Swedish Work Environment Authority
- The coat of arms of the Swedish Work Environment Authority

Agency overview
- Formed: 2001
- Preceding agencies: Regional Labour Inspectorate districts,; The National Board of Occupational Safety and Health;
- Jurisdiction: Government of Sweden
- Headquarters: Lindhagensgatan 133 Stockholm
- Employees: 555 (2013)
- Annual budget: SEK 505M (2013)
- Minister responsible: Mats Persson, (Ministry of Employment);
- Agency executive: Lars Lööw, (Director-General);
- Parent agency: Ministry of Employment
- Key document: Regleringsbrev;
- Website: av.se

= Swedish Work Environment Authority =

The Swedish Work Environment Authority (SWEA; Arbetsmiljöverket, AV) is a Swedish administrative authority sorting under the Ministry of Employment, responsible for issues relating to the working environment and work injury statistics.

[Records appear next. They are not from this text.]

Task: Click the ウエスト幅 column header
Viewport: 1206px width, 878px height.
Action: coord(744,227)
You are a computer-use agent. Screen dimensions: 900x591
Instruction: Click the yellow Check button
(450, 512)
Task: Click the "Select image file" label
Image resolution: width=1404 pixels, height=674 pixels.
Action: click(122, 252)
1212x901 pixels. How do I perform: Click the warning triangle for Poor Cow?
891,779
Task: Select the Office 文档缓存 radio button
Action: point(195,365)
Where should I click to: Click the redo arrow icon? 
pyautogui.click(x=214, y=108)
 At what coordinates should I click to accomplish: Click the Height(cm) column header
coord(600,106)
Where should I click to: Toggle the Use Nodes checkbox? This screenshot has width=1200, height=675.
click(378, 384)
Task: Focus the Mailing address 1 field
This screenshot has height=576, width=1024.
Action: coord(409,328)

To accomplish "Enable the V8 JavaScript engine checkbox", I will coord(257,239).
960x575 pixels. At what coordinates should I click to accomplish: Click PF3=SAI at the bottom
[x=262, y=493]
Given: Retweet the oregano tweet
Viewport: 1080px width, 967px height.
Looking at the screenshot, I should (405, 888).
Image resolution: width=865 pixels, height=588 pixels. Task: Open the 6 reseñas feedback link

It is led by Director General Lars Lööw since 2024.

== Task ==
The agency is tasked by the Government with issuing regulations, should spread information and furnish advice on occupational safety and health (OSH), and the relating labour laws, in particular the Work Environment Act (AML). This is primarily done with the Work Environment Authority's Statute Book (AFS), which contains provisions and general recommendations specifying the requirements to be met by the work environment.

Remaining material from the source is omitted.